***** ENTRIES SHOWN *****

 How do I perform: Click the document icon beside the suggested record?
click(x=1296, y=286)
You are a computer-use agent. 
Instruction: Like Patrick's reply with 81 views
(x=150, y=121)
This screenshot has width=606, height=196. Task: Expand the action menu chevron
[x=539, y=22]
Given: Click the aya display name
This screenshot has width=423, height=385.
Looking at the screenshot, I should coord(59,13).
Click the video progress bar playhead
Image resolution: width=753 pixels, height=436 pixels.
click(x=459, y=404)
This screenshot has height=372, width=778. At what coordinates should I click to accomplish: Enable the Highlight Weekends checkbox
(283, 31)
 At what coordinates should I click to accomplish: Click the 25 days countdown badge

*****

WHAT YOU HAVE TO DO. Once the records are read, print each of them exactly as written.

FINISHED TASK.
 How do I perform: Click the document icon beside the suggested record?
click(x=1296, y=286)
You are a computer-use agent. 
Instruction: Like Patrick's reply with 81 views
(x=150, y=121)
This screenshot has width=606, height=196. Task: Expand the action menu chevron
[x=539, y=22]
Given: Click the aya display name
This screenshot has width=423, height=385.
Looking at the screenshot, I should coord(59,13).
Click the video progress bar playhead
Image resolution: width=753 pixels, height=436 pixels.
click(x=459, y=404)
This screenshot has height=372, width=778. At what coordinates should I click to accomplish: Enable the Highlight Weekends checkbox
(283, 31)
 At what coordinates should I click to accomplish: Click the 25 days countdown badge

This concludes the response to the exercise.